● EXERCISE: Copy each line of the data beneath in which the word "computer" appears.

Top of DATA SUPPLIED

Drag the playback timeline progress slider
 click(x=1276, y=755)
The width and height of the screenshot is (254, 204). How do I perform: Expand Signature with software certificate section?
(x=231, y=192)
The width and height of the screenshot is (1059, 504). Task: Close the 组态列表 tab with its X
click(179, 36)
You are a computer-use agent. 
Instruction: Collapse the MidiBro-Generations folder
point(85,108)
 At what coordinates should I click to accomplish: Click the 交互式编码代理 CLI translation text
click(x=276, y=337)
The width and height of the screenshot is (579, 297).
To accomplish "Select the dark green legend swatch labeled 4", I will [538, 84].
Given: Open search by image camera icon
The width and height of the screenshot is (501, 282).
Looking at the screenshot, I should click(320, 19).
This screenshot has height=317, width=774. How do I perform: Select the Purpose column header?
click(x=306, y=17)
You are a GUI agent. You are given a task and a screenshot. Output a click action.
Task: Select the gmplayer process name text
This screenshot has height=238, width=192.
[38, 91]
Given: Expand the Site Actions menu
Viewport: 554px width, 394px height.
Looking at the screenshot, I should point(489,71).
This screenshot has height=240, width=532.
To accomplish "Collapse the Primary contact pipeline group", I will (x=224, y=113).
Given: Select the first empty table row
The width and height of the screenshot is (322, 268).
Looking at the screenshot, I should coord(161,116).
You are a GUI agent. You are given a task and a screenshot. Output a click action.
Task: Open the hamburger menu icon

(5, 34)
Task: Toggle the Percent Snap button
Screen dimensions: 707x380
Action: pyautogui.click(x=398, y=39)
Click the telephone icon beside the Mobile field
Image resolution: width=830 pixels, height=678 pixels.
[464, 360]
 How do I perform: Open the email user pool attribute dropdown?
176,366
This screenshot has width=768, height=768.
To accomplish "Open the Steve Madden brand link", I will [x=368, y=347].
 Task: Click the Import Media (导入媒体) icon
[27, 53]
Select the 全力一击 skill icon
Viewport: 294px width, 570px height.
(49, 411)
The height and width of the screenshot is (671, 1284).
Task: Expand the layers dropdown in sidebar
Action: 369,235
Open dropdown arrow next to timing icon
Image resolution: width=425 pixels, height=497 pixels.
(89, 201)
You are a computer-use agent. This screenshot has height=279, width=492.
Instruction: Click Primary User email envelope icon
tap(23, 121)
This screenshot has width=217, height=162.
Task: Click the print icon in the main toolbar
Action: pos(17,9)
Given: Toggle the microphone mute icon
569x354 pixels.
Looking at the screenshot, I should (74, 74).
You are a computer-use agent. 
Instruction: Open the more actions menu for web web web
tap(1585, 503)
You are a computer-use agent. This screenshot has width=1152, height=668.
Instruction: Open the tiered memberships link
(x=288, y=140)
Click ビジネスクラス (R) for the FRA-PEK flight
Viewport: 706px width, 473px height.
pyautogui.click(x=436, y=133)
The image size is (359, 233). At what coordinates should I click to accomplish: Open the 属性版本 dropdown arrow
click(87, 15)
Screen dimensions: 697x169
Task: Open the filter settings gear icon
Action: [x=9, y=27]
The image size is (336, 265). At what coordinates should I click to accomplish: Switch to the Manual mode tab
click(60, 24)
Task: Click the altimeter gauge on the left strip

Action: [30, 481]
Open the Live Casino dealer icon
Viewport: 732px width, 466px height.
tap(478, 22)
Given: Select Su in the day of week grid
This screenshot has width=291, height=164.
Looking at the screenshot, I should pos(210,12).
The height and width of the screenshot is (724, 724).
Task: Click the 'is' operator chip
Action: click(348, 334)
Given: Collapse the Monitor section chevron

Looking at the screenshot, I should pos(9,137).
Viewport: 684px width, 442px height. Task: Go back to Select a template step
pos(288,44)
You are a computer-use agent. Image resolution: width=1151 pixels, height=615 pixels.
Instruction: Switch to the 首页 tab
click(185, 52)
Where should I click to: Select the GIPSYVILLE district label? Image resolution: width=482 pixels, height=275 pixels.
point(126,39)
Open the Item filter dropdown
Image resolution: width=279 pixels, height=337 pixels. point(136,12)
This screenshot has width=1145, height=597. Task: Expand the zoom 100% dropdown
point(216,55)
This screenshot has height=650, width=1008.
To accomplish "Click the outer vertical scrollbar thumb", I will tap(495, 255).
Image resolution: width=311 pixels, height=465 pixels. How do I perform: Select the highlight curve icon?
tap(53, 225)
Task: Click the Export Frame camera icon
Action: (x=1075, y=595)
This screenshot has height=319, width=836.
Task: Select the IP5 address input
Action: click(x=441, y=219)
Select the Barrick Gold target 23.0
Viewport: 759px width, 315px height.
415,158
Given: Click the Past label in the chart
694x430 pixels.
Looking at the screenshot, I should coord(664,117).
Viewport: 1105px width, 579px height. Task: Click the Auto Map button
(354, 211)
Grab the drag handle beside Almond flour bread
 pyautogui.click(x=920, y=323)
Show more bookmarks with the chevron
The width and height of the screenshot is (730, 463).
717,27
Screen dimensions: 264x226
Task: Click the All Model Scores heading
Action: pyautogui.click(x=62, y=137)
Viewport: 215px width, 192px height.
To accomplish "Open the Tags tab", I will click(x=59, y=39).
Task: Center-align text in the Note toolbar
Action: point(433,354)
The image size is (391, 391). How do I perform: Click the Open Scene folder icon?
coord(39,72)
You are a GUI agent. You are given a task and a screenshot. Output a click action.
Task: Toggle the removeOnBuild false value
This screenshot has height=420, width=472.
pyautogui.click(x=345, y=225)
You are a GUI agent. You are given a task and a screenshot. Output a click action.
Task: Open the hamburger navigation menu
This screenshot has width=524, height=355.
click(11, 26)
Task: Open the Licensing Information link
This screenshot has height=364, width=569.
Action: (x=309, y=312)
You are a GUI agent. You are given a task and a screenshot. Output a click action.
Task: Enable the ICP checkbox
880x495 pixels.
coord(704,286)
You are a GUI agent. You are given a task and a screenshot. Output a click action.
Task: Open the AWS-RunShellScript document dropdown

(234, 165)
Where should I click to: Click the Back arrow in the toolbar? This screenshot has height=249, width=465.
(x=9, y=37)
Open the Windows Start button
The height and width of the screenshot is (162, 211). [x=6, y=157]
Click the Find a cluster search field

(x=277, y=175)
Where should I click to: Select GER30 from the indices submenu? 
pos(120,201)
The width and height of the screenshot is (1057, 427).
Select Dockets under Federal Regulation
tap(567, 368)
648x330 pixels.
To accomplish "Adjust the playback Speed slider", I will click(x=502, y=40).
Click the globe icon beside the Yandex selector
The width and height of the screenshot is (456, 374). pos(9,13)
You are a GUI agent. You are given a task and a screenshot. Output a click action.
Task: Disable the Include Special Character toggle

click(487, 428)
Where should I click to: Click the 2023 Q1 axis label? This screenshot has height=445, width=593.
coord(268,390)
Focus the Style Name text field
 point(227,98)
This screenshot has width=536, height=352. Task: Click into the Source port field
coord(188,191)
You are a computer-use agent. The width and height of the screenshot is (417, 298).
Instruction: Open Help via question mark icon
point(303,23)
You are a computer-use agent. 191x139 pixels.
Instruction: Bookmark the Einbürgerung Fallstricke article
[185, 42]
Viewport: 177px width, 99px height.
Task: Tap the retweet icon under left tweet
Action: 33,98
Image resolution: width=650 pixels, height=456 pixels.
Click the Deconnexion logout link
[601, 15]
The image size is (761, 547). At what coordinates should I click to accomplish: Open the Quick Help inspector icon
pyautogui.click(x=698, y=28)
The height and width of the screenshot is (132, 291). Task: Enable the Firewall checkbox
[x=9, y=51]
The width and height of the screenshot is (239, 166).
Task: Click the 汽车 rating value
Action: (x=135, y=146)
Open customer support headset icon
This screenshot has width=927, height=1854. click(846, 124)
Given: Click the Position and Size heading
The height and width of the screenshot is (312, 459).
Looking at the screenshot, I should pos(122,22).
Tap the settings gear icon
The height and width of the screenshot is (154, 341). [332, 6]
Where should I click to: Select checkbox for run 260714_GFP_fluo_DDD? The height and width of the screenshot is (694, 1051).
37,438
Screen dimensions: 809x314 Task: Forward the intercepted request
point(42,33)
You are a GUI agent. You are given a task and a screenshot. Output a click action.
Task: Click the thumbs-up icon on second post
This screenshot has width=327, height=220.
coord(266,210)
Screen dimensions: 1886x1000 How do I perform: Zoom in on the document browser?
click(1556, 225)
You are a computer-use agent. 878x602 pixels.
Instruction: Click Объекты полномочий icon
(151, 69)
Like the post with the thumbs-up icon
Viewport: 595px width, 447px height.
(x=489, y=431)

Bottom of DATA SUPPLIED

● SOLUTION BELOW:
You are a computer-use agent. 
You are a computer-use agent. This screenshot has height=279, width=492.
You are a computer-use agent. 
You are a computer-use agent. This screenshot has width=1152, height=668.
You are a computer-use agent. Image resolution: width=1151 pixels, height=615 pixels.
You are a computer-use agent. The width and height of the screenshot is (417, 298).
You are a computer-use agent. 191x139 pixels.
You are a computer-use agent. 878x602 pixels.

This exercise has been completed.